■ The data:

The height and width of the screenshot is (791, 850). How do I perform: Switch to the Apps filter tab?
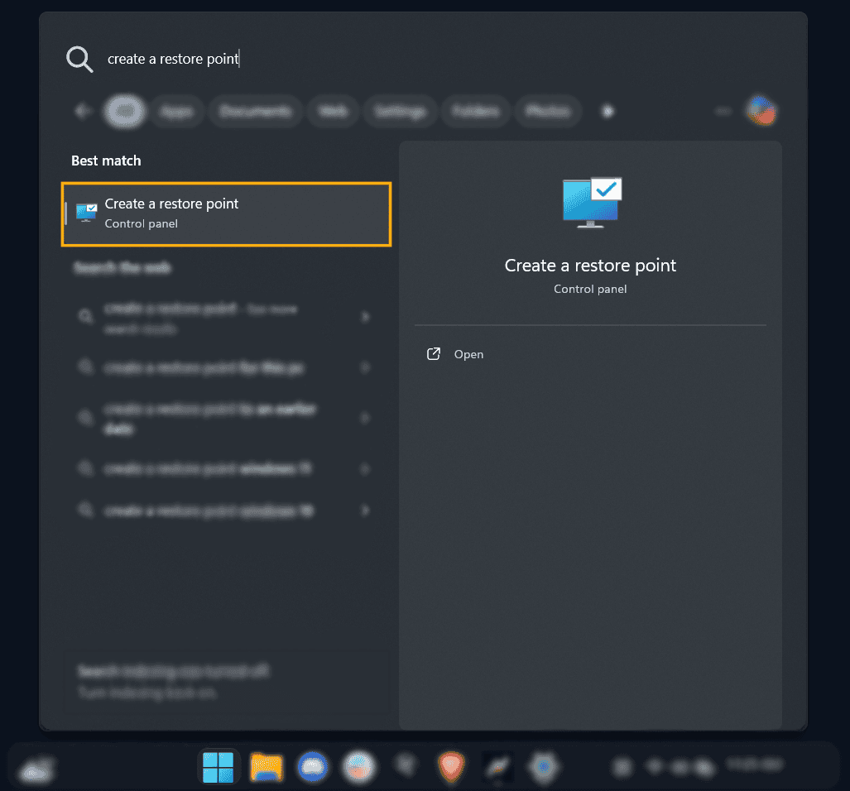click(x=175, y=110)
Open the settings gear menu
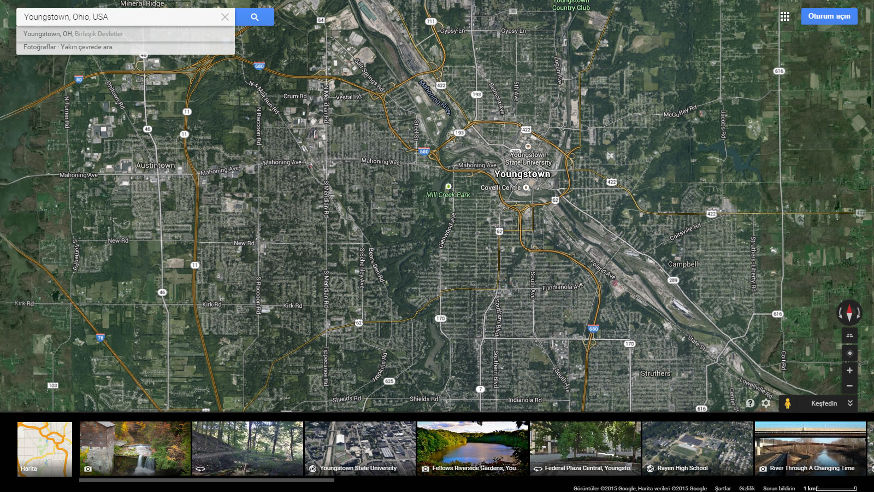Screen dimensions: 874x492 point(766,403)
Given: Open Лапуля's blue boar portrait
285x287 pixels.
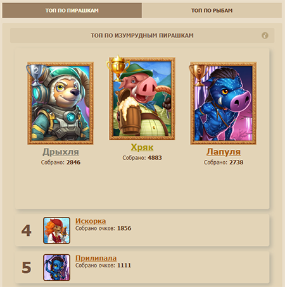Looking at the screenshot, I should pyautogui.click(x=224, y=103).
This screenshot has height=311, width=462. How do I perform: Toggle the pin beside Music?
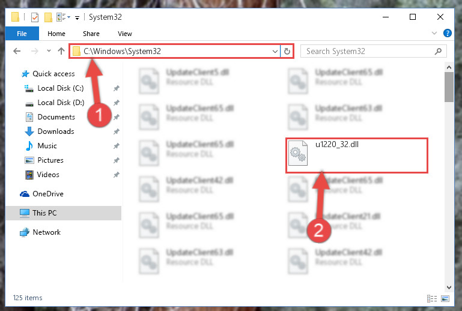click(117, 146)
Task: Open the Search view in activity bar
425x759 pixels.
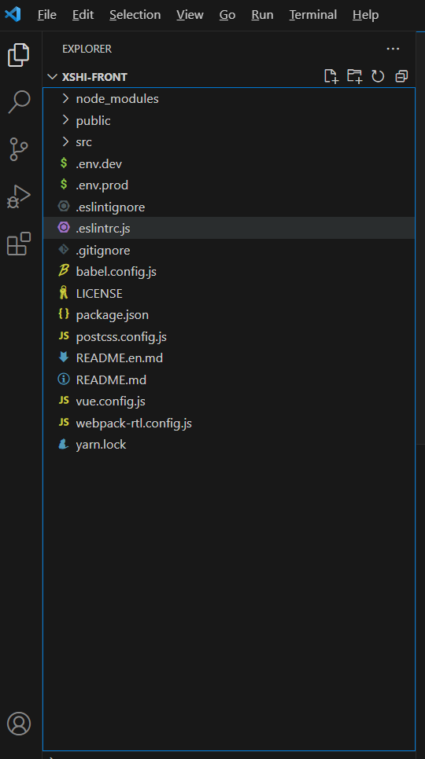Action: (x=19, y=101)
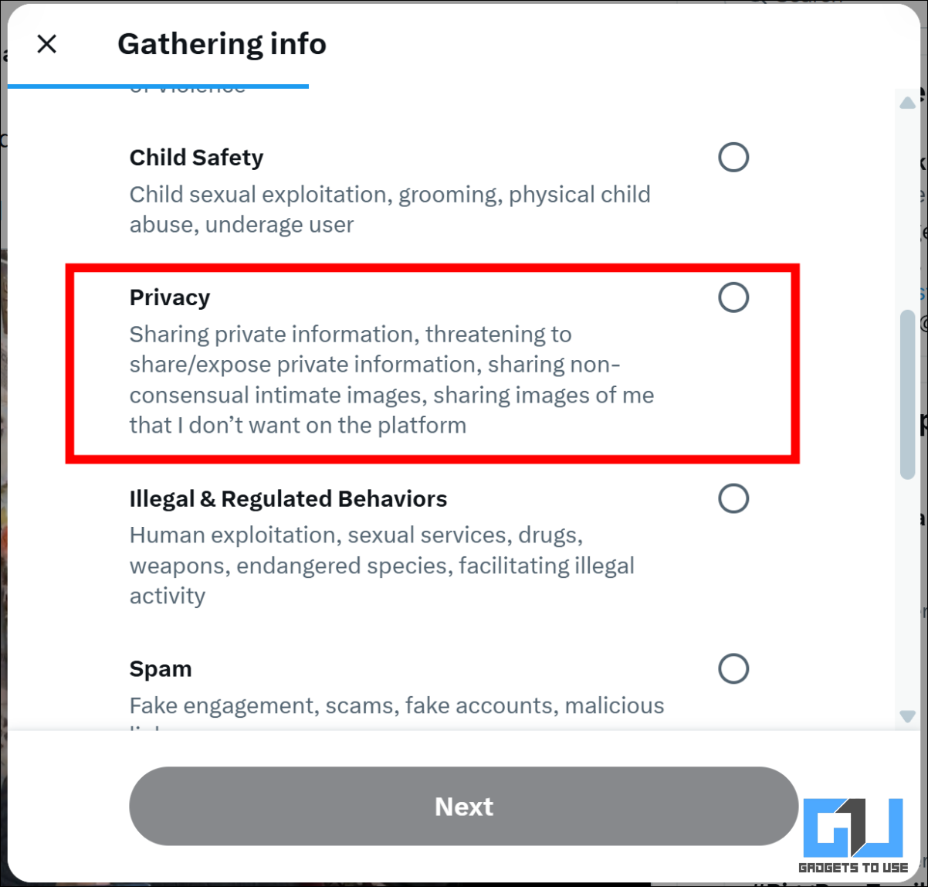Click the Gathering info title
This screenshot has width=928, height=887.
222,44
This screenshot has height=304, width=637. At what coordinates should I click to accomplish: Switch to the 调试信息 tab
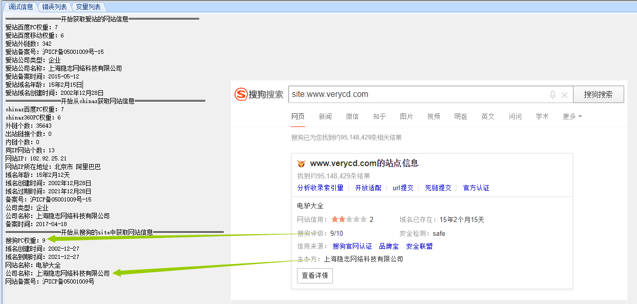(x=20, y=7)
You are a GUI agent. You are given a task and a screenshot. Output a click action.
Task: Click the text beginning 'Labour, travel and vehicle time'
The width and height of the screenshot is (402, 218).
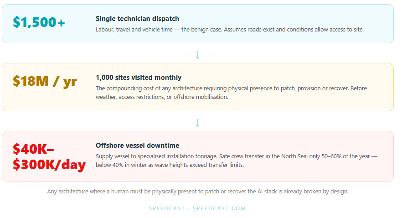pos(230,30)
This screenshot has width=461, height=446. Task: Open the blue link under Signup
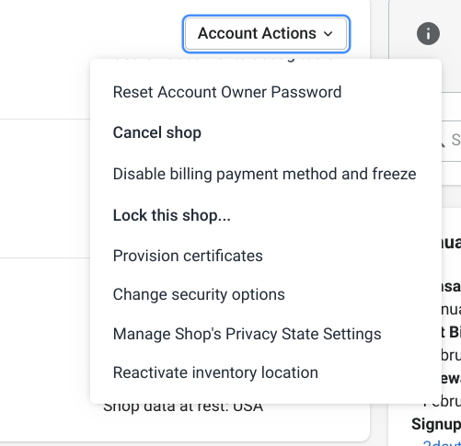click(x=442, y=443)
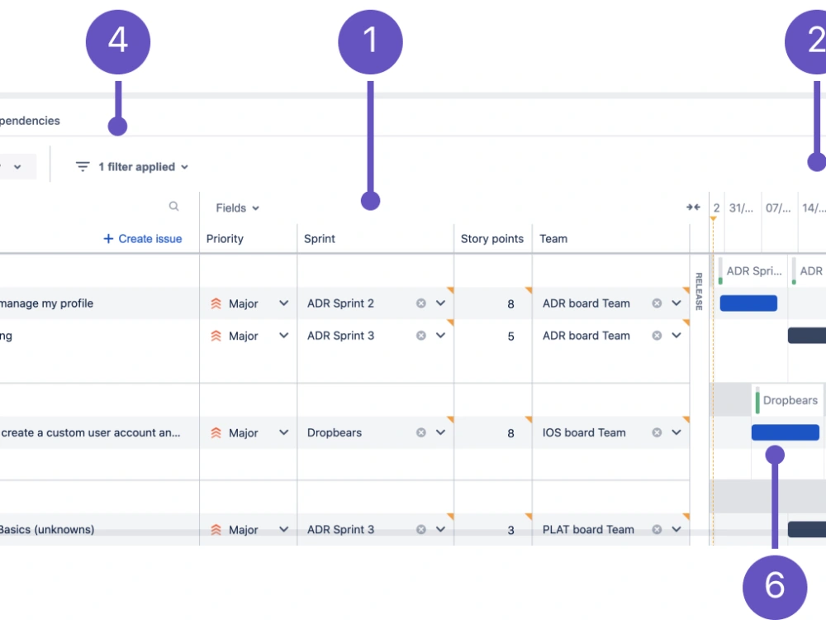Viewport: 826px width, 620px height.
Task: Clear ADR board Team with its x icon
Action: point(657,303)
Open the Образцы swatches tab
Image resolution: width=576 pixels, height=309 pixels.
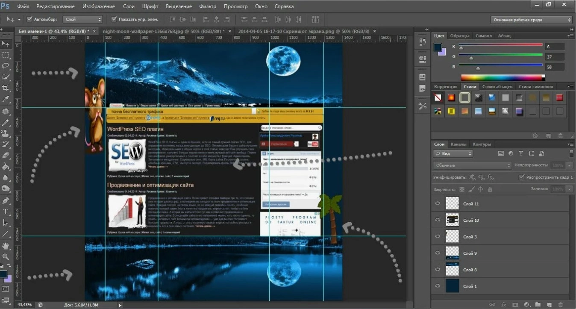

■ What you need to do: Up to and including the line that holds "You are a GUI", restate word for word each line of the records from their start, and only those lines, leaving out the pictures.

■ Answer to this problem:
The height and width of the screenshot is (791, 850). How do I perform: Switch to the Apps filter tab?
click(x=175, y=110)
Open the settings gear menu
Screen dimensions: 874x492 point(766,403)
Given: Open Лапуля's blue boar portrait
285x287 pixels.
Looking at the screenshot, I should pyautogui.click(x=224, y=103).
This screenshot has height=311, width=462. How do I perform: Toggle the pin beside Music?
click(117, 146)
Task: Open the Search view in activity bar
425x759 pixels.
Action: (x=19, y=101)
Click the Gathering info title
This screenshot has width=928, height=887.
222,44
This screenshot has height=304, width=637. At what coordinates should I click to accomplish: Switch to the 调试信息 tab
(x=20, y=7)
You are a GUI agent. You are given a task and a screenshot. Output a click action.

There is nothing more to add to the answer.